◆ **ASSIGNMENT**
Starting at the first line of the entries below, output every line exactly, up to and including the line with "TREK FX SPORT AL 3 HYBRID BIKE 2027 COBRA".

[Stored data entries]
>>
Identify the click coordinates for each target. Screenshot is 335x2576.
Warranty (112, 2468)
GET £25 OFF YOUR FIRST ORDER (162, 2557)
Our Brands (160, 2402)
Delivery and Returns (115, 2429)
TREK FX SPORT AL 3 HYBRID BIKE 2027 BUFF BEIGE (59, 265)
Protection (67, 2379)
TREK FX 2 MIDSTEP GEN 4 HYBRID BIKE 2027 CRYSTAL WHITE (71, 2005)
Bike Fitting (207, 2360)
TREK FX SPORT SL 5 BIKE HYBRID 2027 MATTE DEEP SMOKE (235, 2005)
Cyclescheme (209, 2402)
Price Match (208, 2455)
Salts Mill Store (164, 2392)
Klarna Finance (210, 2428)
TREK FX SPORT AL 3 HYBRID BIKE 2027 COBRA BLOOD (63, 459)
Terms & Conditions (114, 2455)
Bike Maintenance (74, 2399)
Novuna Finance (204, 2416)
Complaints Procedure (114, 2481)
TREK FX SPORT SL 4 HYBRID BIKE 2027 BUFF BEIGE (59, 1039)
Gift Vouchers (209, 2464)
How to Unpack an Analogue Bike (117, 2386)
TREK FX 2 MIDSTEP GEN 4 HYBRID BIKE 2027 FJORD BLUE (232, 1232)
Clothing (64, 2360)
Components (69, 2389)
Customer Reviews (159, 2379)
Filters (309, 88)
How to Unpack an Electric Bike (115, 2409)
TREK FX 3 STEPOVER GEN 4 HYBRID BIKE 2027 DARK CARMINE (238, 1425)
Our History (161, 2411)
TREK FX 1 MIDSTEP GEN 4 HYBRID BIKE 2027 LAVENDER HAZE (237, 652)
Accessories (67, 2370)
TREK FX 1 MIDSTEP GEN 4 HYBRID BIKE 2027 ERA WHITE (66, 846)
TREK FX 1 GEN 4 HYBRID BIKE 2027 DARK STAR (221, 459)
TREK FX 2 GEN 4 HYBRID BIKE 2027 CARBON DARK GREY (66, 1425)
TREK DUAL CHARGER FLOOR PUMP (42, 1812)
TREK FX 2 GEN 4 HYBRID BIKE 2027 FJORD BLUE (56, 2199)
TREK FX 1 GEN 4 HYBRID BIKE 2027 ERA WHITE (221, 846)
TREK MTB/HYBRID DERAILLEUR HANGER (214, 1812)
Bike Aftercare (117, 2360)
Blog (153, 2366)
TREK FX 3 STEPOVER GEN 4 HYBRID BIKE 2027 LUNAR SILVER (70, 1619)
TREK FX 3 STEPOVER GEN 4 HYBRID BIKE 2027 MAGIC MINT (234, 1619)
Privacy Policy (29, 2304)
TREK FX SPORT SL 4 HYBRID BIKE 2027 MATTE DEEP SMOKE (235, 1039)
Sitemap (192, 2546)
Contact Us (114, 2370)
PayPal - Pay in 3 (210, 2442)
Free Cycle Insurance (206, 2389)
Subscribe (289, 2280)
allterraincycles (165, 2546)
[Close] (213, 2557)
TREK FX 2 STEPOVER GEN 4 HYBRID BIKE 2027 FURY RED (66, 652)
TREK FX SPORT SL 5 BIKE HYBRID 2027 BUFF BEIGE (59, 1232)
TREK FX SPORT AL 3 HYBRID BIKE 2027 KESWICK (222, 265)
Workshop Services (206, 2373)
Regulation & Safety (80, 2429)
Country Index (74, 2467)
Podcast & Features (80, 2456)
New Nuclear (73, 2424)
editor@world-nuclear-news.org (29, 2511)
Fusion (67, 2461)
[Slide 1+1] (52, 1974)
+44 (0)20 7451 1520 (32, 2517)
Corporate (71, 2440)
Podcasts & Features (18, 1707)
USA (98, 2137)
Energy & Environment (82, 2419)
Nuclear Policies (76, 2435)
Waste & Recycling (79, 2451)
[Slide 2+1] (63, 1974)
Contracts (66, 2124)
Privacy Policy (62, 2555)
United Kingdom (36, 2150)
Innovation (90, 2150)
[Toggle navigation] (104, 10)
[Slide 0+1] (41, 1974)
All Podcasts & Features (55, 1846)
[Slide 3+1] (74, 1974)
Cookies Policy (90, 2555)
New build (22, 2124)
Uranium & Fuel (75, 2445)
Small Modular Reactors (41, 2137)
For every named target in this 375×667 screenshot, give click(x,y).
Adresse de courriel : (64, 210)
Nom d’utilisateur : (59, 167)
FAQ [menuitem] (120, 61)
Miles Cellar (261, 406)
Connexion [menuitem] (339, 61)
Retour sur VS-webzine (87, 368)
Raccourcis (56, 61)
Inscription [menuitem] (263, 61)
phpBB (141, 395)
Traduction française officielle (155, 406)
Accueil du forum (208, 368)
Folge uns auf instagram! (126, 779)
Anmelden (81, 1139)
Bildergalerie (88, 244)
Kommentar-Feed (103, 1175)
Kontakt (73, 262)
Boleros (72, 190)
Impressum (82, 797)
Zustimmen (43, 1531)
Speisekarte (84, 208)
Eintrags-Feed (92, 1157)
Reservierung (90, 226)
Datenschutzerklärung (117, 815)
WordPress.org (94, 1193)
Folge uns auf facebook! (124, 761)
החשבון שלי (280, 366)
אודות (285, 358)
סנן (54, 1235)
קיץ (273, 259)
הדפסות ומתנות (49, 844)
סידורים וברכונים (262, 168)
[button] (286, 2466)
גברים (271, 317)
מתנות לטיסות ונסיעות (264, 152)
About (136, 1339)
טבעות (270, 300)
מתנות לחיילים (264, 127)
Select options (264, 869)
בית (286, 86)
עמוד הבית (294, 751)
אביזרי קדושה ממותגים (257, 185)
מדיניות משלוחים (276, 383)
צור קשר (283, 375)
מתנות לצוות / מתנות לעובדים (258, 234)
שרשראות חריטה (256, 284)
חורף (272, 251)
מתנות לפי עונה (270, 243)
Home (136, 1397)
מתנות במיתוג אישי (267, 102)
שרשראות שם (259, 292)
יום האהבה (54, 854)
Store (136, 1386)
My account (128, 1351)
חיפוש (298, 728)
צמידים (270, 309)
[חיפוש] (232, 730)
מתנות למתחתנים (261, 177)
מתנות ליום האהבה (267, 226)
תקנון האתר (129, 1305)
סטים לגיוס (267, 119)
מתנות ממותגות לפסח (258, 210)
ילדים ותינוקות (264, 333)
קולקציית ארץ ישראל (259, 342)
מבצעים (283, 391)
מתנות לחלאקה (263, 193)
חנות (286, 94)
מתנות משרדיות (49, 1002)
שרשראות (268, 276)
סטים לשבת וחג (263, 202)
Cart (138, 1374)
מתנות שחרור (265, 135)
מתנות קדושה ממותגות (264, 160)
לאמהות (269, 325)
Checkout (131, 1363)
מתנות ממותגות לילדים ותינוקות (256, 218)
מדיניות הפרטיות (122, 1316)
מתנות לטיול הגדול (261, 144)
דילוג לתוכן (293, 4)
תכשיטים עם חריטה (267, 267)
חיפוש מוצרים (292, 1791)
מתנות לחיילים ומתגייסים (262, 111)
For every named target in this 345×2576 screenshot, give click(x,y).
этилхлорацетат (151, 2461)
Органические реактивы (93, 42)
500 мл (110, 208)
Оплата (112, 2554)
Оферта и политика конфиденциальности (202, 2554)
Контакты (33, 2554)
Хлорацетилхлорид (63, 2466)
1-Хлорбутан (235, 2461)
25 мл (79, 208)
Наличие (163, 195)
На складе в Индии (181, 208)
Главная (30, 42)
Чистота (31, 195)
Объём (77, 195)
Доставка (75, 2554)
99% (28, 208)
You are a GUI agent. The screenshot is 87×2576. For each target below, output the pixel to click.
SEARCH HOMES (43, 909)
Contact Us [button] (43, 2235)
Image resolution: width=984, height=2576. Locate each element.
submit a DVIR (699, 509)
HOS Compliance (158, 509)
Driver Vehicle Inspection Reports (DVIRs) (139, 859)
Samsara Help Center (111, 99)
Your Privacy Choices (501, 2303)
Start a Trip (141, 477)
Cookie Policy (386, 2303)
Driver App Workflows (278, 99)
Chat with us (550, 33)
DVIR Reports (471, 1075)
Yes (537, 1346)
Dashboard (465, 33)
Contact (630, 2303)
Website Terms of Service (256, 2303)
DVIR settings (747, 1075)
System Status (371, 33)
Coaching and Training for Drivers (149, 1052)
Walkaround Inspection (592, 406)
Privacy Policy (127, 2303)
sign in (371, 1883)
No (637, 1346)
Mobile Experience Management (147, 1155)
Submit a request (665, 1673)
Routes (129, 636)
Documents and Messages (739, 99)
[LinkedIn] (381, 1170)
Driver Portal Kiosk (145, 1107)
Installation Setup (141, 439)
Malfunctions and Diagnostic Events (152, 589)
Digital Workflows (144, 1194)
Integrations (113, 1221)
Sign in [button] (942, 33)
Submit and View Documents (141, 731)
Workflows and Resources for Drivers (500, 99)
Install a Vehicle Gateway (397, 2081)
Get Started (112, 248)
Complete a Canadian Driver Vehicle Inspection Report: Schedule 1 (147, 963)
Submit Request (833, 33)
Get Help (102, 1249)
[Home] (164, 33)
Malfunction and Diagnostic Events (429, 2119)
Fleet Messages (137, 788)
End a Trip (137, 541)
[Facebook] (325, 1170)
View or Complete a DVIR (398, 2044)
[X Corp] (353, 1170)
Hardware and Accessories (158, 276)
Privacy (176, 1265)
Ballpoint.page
<<
◆ **RESULT**
Identify the click coordinates for each target. Screenshot is 335x2576.
Warranty (112, 2468)
GET £25 OFF YOUR FIRST ORDER (162, 2557)
Our Brands (160, 2402)
Delivery and Returns (115, 2429)
TREK FX SPORT AL 3 HYBRID BIKE 2027 BUFF BEIGE (59, 265)
Protection (67, 2379)
TREK FX 2 MIDSTEP GEN 4 HYBRID BIKE 2027 CRYSTAL WHITE (71, 2005)
Bike Fitting (207, 2360)
TREK FX SPORT SL 5 BIKE HYBRID 2027 MATTE DEEP SMOKE (235, 2005)
Cyclescheme (209, 2402)
Price Match (208, 2455)
Salts Mill Store (164, 2392)
Klarna Finance (210, 2428)
TREK FX SPORT AL 3 HYBRID BIKE 2027 COBRA BLOOD (63, 459)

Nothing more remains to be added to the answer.